> [Records to use]:

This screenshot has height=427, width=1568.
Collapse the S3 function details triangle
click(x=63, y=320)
==
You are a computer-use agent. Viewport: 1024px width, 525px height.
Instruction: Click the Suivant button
==
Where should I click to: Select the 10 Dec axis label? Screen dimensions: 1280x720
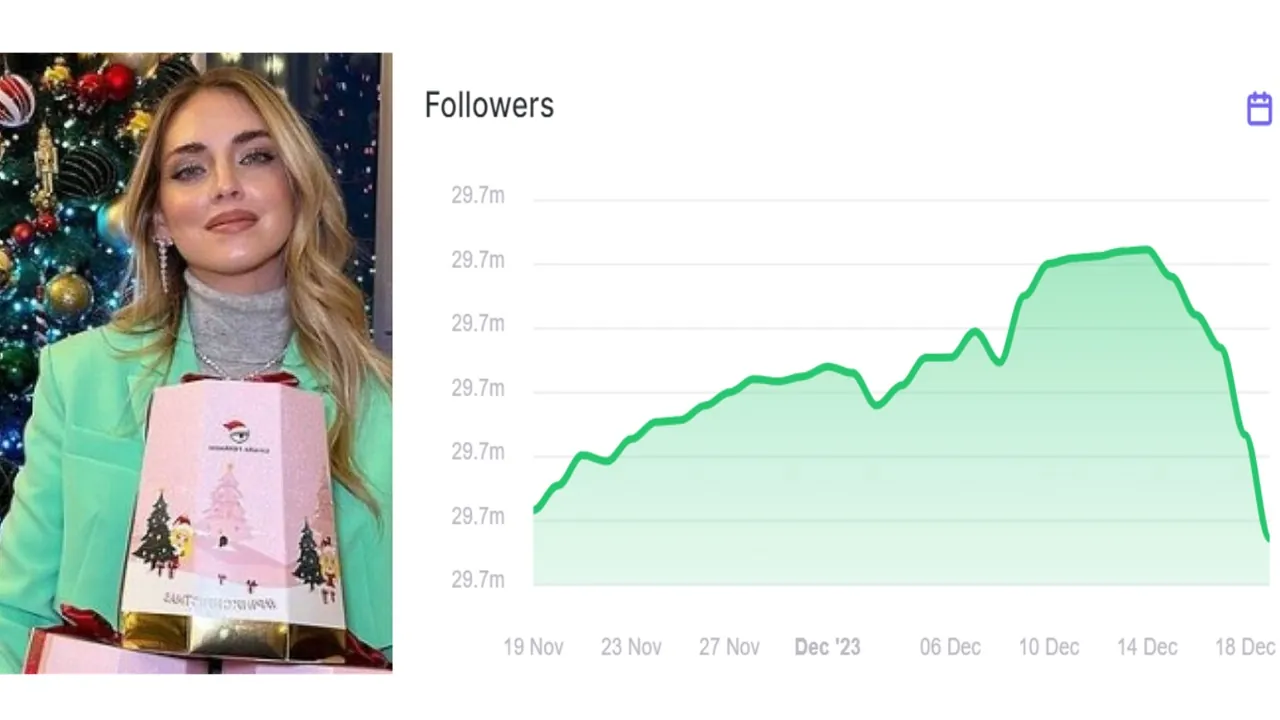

> [What is required]:
Say how many lines of the listing above contain "height". Include nothing besides the number.

> [Solved exercise]:
2